La pression exercée par les instances européennes sur les banques les plus importantes a contribué à diminuer sensiblement le niveau des prêts non performants au sein de la zone euro, particulièrement celui des pays où le ratio de NPL était élevé[2].
Notons que la surveillance de la Banque Centrale Européenne (BCE) s’applique essentiellement aux institutions financières d’importance systémique qui sont définies comme celles dont « la faillite désordonnée, en raison de leur taille, complexité et de leur interconnexion systémique, causerait des troubles importants au système financier dans son ensemble et à l’activité économique »[3]. En France, quatre groupes bancaires répondent à cette définition : BNP PARIBAS, SOCIETE GENERALE, CREDIT AGRICOLE, BPCE[4].
Le niveau de pression qu’elle exerce varie aussi en fonction de la politique de risque conduite par chacune de ces banques.
En dépit des progrès réalisés dans ce domaine, la poursuite de la réduction des NPL reste une priorité pour les instances chargées de préciser et de faire appliquer les règles européennes en la matière[5]. Dans une logique matricielle, l’Autorité bancaire européenne (ABE) et la BCE incitent toutes les banques à agir, mais en ciblant particulièrement celles dont le taux de NPL ≥5%, ou en deçà de ce taux si certains seuils d’alerte sont franchis[6]:
- En vision verticale, tout au long de la vie d’un crédit, de l’analyse de la demande à la gestion du défaut, en passant, dès lors qu’il est accepté et réalisé, par sa surveillance pour déceler un risque potentiel ;
- En vision horizontale, sur des notions clés telles que la stratégie, la gouvernance, la restructuration, la comptabilisation, le provisionnement et la valorisation des garanties[7].
Les orientations définies par l’ABE[8] sont en cohérence avec le droit positif et les pratiques bancaires français. Pour atteindre leur objectif de résultat, les « établissements de crédit », dans un contexte de réduction des marges, de pressions législatives et jurisprudentielles, ont été amenés à prendre des mesures, bien avant 2008, pour réduire leur coût du risque. Pour une partie d’entre eux, les conditions d’octroi ont ainsi été resserrées, les procédures de recouvrement mises en œuvre dès les premiers incidents de paiement.

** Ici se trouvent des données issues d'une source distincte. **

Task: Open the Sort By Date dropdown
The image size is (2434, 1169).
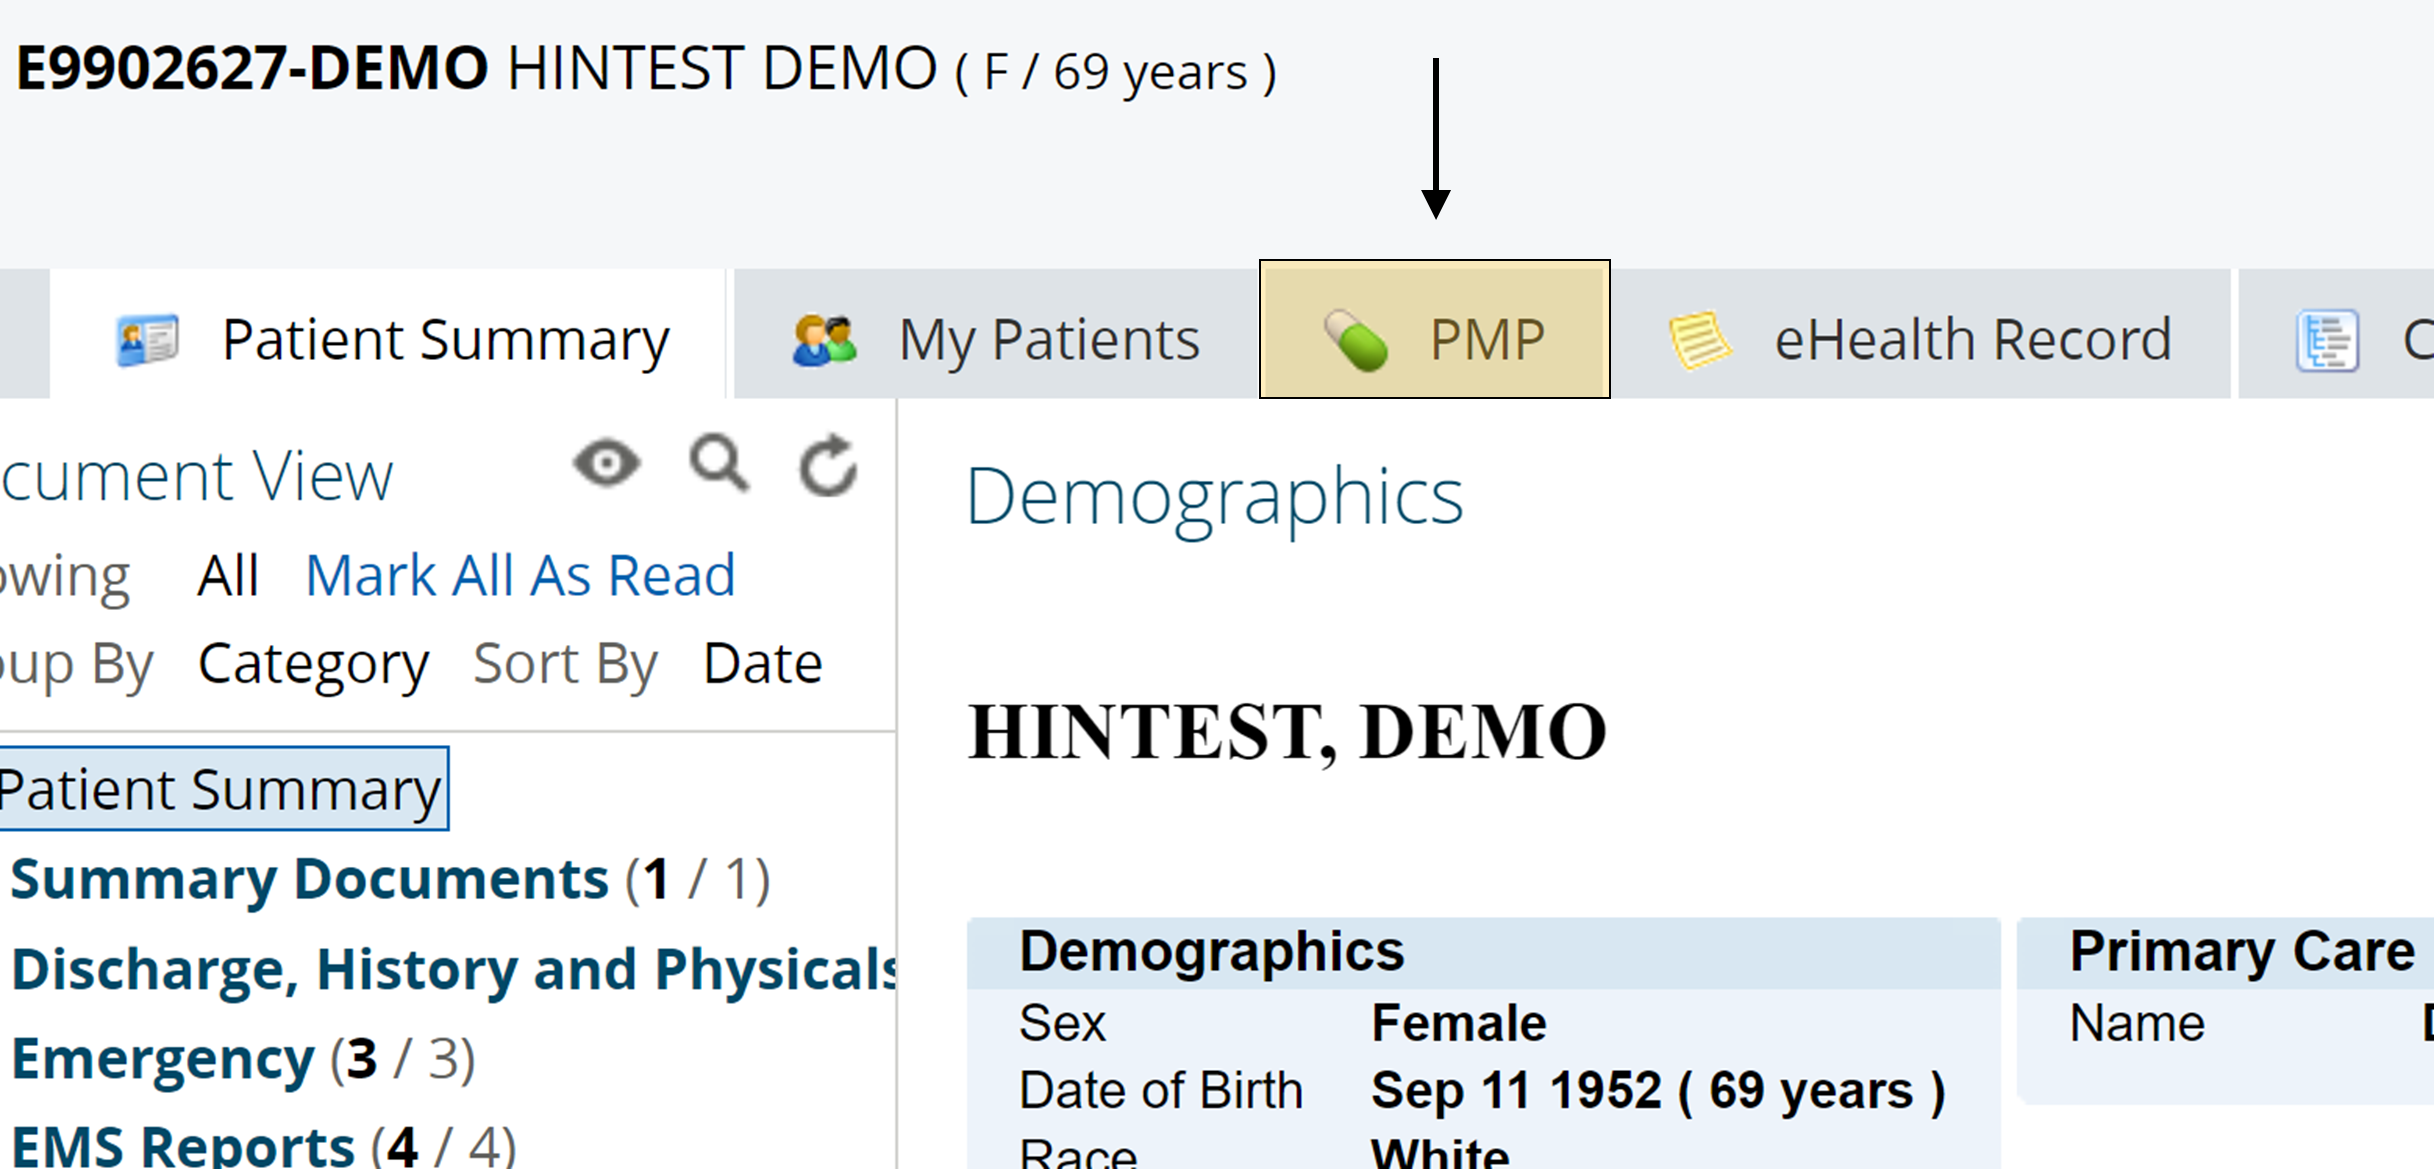Action: [x=762, y=664]
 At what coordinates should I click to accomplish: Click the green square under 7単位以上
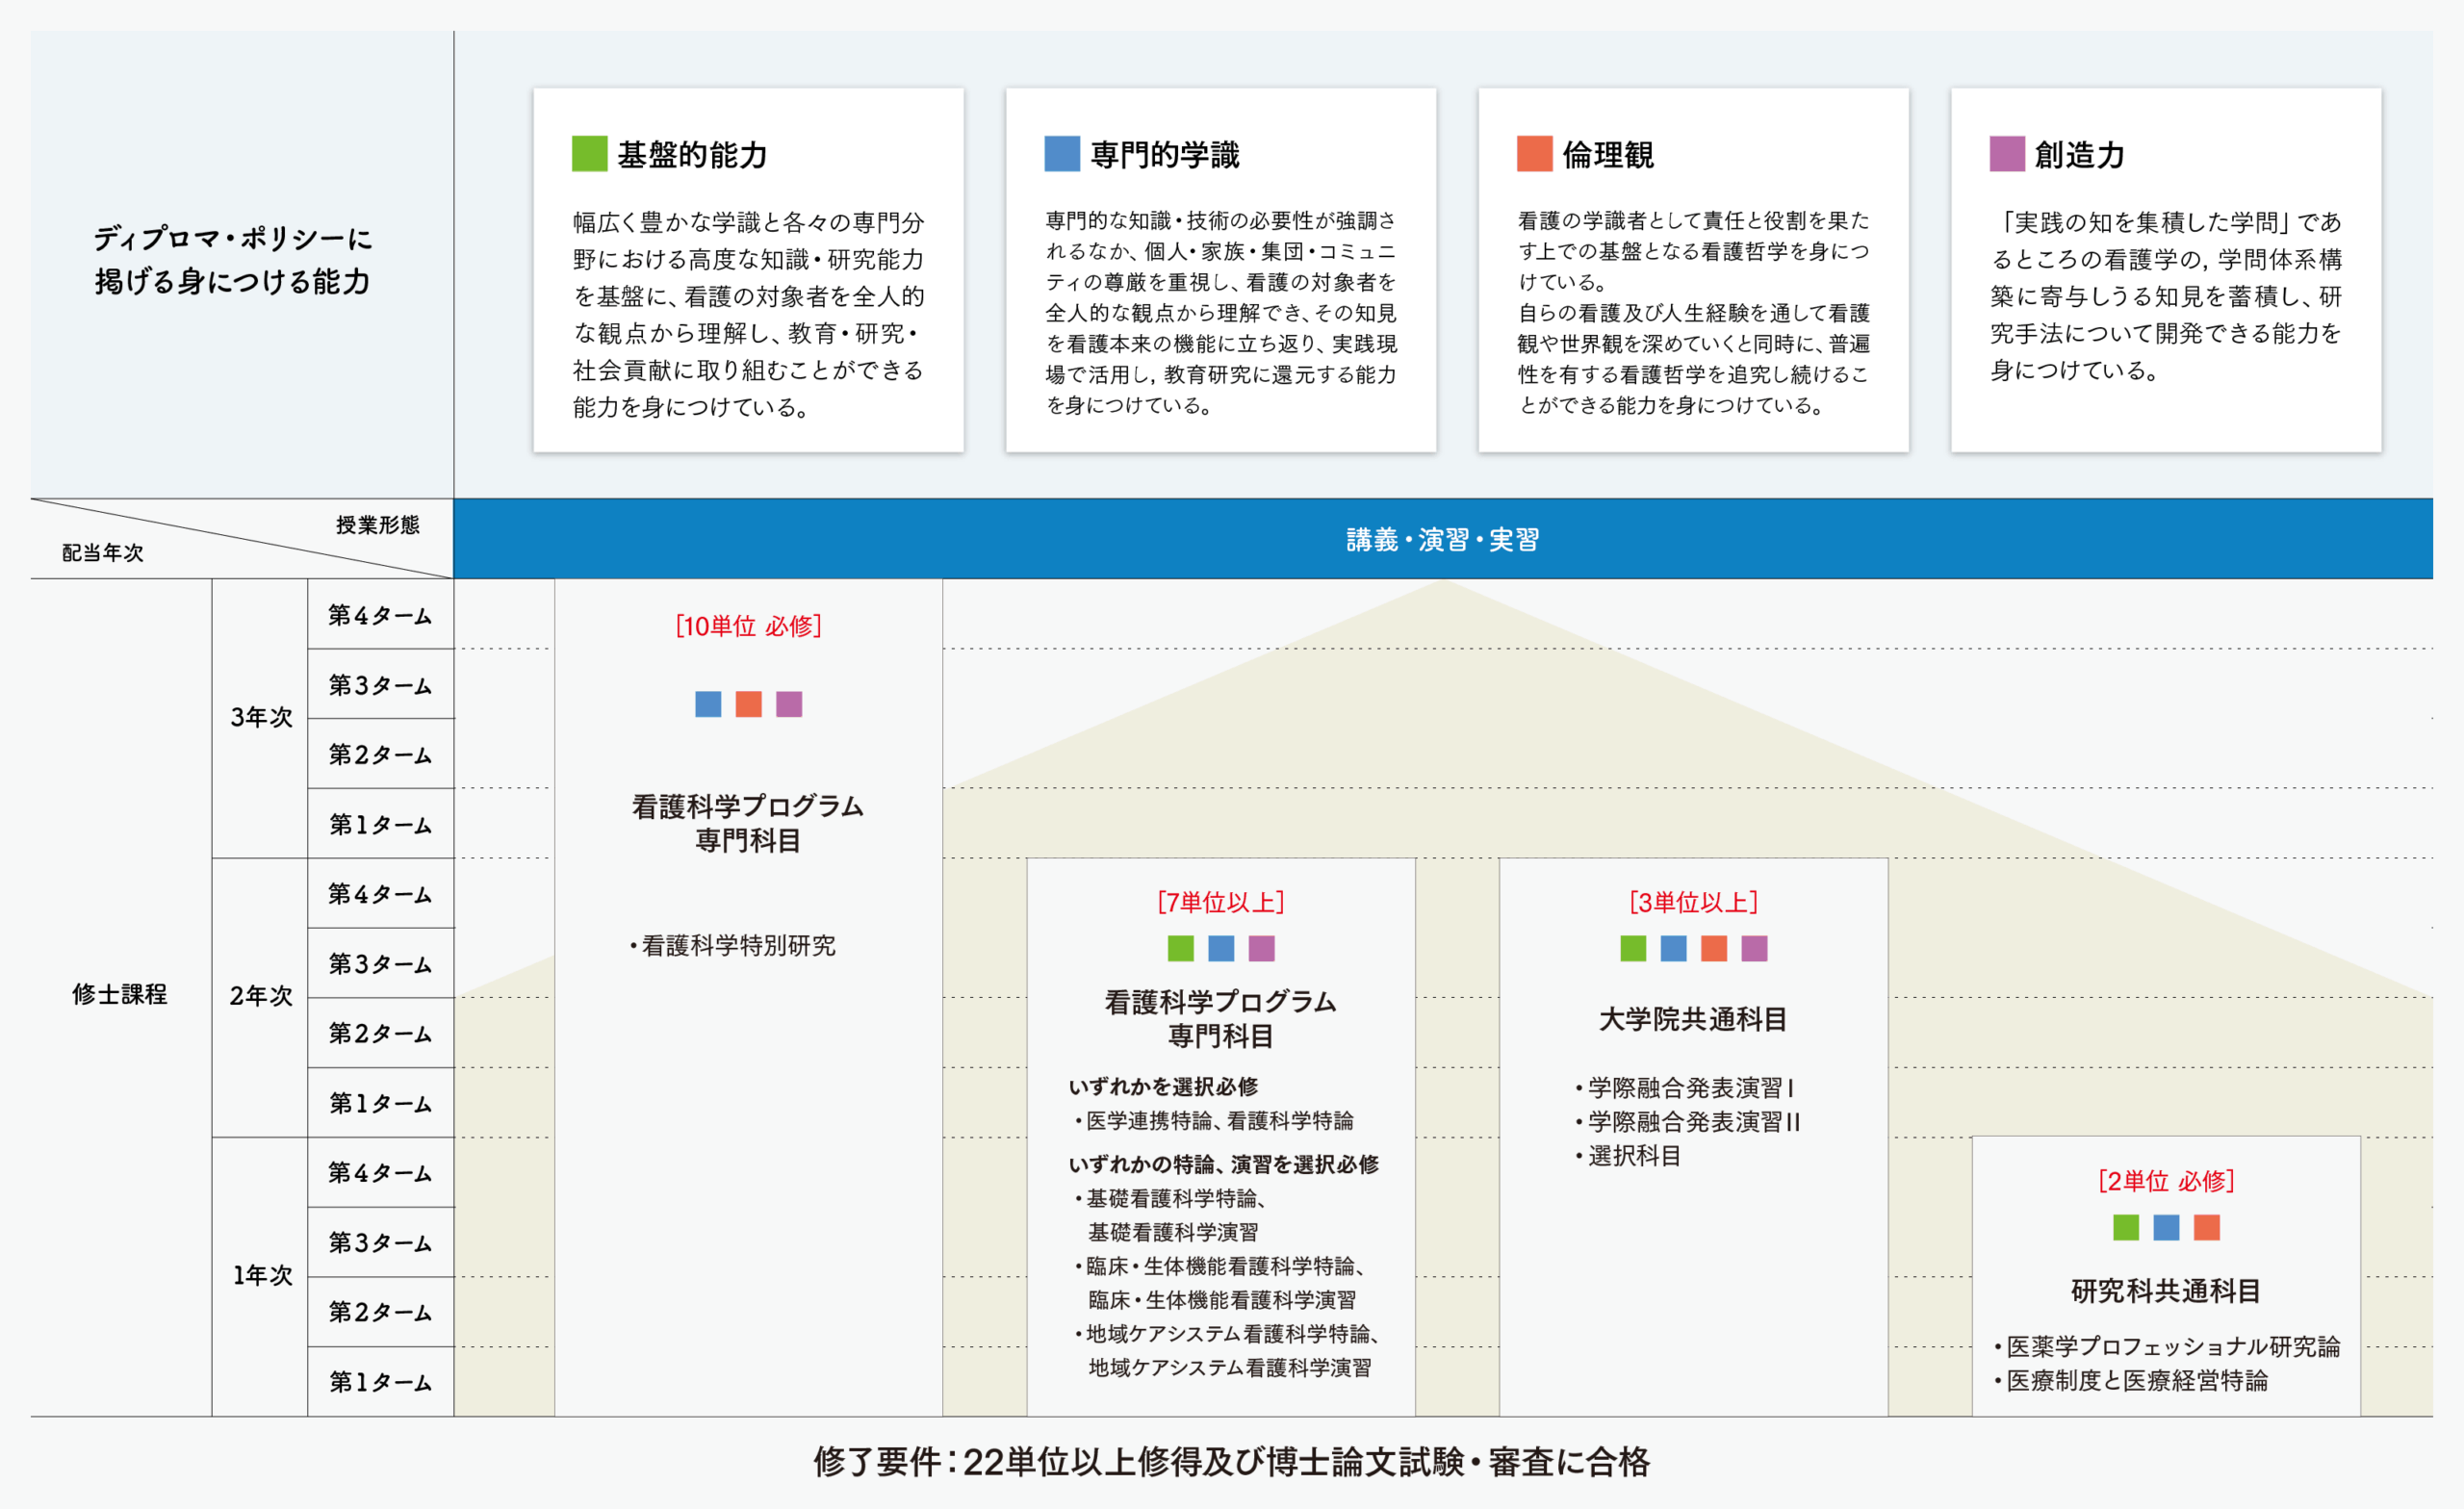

Le juste déséquilibre entre développement des volumes de crédits et maîtrise des risques reste une quête.
Les nouvelles normes vont plus loin dans le recueil d’informations, qu’il soit réalisé en phase d’instruction de la demande du crédit ou tout au long de la vie du crédit.
1 - Lors de la phase d’instruction du crédit, la banque devra recueillir des éléments fiables sur la situation du demandeur.
Ces éléments ont une triple nature :
- Temporelle. L’information doit porter non seulement sur les éléments actuels mais aussi les variations futures d’ores et connues ou identifiables lors de l’instruction du prêt [9] ;
- Personnelle. L’information doit porter sur la personne du demandeur, entre autres éléments, son état civil, sa situation maritale, son régime matrimonial, sa situation face à l’emploi…
- Réelle. Une information exhaustive du dossier suppose de prendre connaissance du patrimoine immobilier et mobilier du demandeur et de le valoriser.
Les banques seront tenues de vérifier l’ensemble des éléments communiqués pour prévenir toute tentative de fraude. A ce sujet, l’ABE préconise que les tiers déclarés soient contactés pour vérifier la véracité des déclarations et justificatifs fournis par le demandeur au crédit. A titre d’exemple, le prêteur devra contacter l’employeur, les pouvoirs publics…, poser toutes les questions utiles et prendre le temps nécessaire pour analyser leur réponse.
La liste exhaustive des éléments à collecter par nature de prêt figure dans l’annexe 2 de la consultation de l’ABE du 19 juin 2019.
2 - Lors de la phase de gestion des crédits[10], et afin de prévenir les risques potentiels, la banque devra s’assurer, au fil du temps, que les revenus et le patrimoine déclarés pour l’analyse, ne se sont pas dégradés.
Elle doit notamment mettre en place des indicateurs précoces de détection des NPL, évaluer régulièrement les sûretés, prendre en compte les données macro-économiques et les dynamiques de leurs marchés, entre autres, celles du marché de l’immobilier. Les risques potentiels ne sont pas appréciés uniquement au dossier mais tiennent compte de données économiques de marchés pour apprécier un risque global sur une typologie de crédits en cours.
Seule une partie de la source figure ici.